1. Use case for testing declarations

Let us say we have 1000 XHTML documents. Some of them are XHTML 1.0 Transitional, some are XHTML 1.0 Strict! and some XHTML 1.1. Not all the documents have an XML declaration, and they have different encodings not all being UNICODE.

We want to make an XSLT stylesheet that can transform all the XML input documents in order to add a Table Of Contents to the top of the body section of each document. We only want to add the TOC. Except for the TOC, all the documents most not be changed in any way.

Wouldn't it be nice if we could use one and the same XSLT stylesheet to transform all the documents with some sort of "identity"-template (recursive copying) leaving everything as it was except that we want to add, delete or modify something? In this case we want to add a TOC to all the documents?

2. The unparsed-text() function in XSLT 2.0

The unparsed-text() function is new in XSLT 2.0. Unparsed-text() is similar to "document()" in XSLT 1.0 and still with us in XSLT 2.0, and to doc() in XPath 2.0. But unparsed-text() is not for loading and including XML documents in the transformation process but for loading and including text-documents as a string. Since an XML document is also a text document, we can use unparsed-text() to load an XML document as an unparsed string.

We can even use unparsed-text() to load the XML input document itself. In this way the input document is not just transformed, it is also available in the transformation process as a string value we can test with string functions.
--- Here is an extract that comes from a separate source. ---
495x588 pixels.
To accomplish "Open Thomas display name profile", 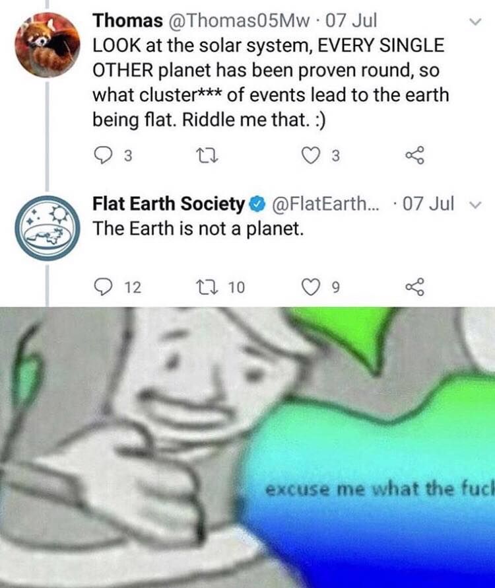I will 128,20.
Having tested the XML declaration and the DOCTYPE declaration and their values, we can use the "result-document" element to recreate or modify the XML declaration and the DOCTYPE declaration of the output XML document dynamically.
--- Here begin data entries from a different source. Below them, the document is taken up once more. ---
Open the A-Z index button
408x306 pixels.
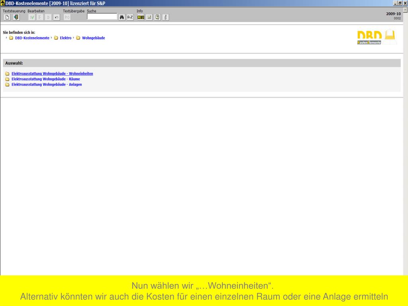(x=130, y=17)
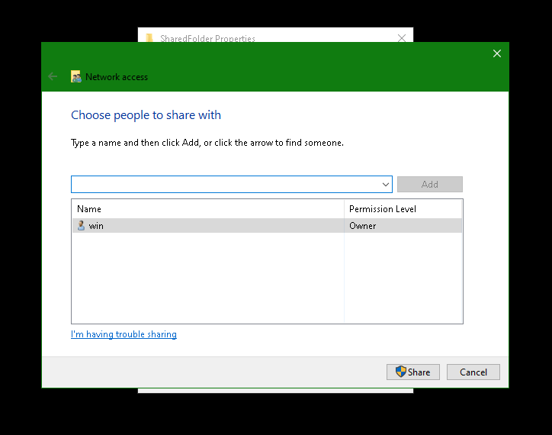Close the Network access dialog
Image resolution: width=552 pixels, height=435 pixels.
pos(497,53)
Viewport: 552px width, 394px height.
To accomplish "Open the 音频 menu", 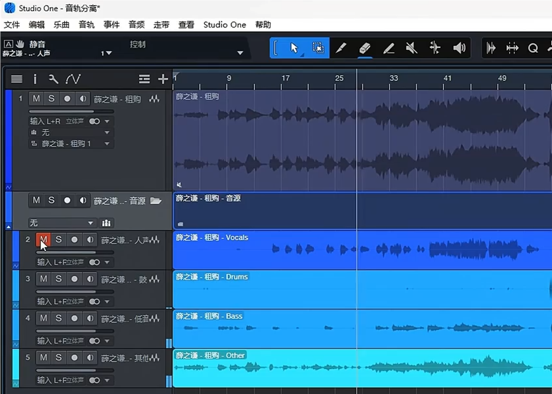I will click(137, 25).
3. Testing with string functions

It can be very tricky to test for something in a string. In our case we should remember that XML documents can have out commented XML and DTD declarations at the very top of the document, and such declarations can also show up in CDATA sections. Even processing instructions can have string content very similar to an XML and DTD declaration, and the text of the document could talk about DTDs and XML declarations an show what the look like escaping "<" with '&lt;'

We can either test with one masterpiece (which no one else understands) of a Regular Expression or, as I have done, with many small and easy to understand steps. Often less meticulous testing is enough but even my testing is probably not good enough in all situations. Feel free to suggest better testing.

In XSLT 1.0 and 2.0 there is no way to create or recreate the content of an internal DTD subset. Some XSLT processors like SAXON, have extensions that can do it but this is outside the scope of a generic XSLT 2.0 solution. In the XSLT stylesheet I have made, as we are going to see in a moment, the transformation is terminated with a warning, if an internal DTD subset is detected.

4. "Prolog identity" template

I have made an XSLT stylesheet, prolog.xslt, that can be used as a "prolog-identity-template" for XML and DOCTYPE declarations. "Prolog.xslt" can be included in other XSLT stylesheets using the <xsl:include> element. I have tried to make a generic solution but just regard it as a test showing how it could be done. [1]

Prolog.xslt can be very useful when transforming any XML document and especially an XML document using a DTD. "Prolog.xslt" is often relevant when we want to transform something to "itself", like transforming DOCBOOK to DOCBOOK or XHTML to XHTML. Basically we need to include "prolog.xslt" in an XSLT stylesheet using the famous "identity template". When transforming XHTML documents, it is important to remember, that they must be XML that is they must be well-formed. [2]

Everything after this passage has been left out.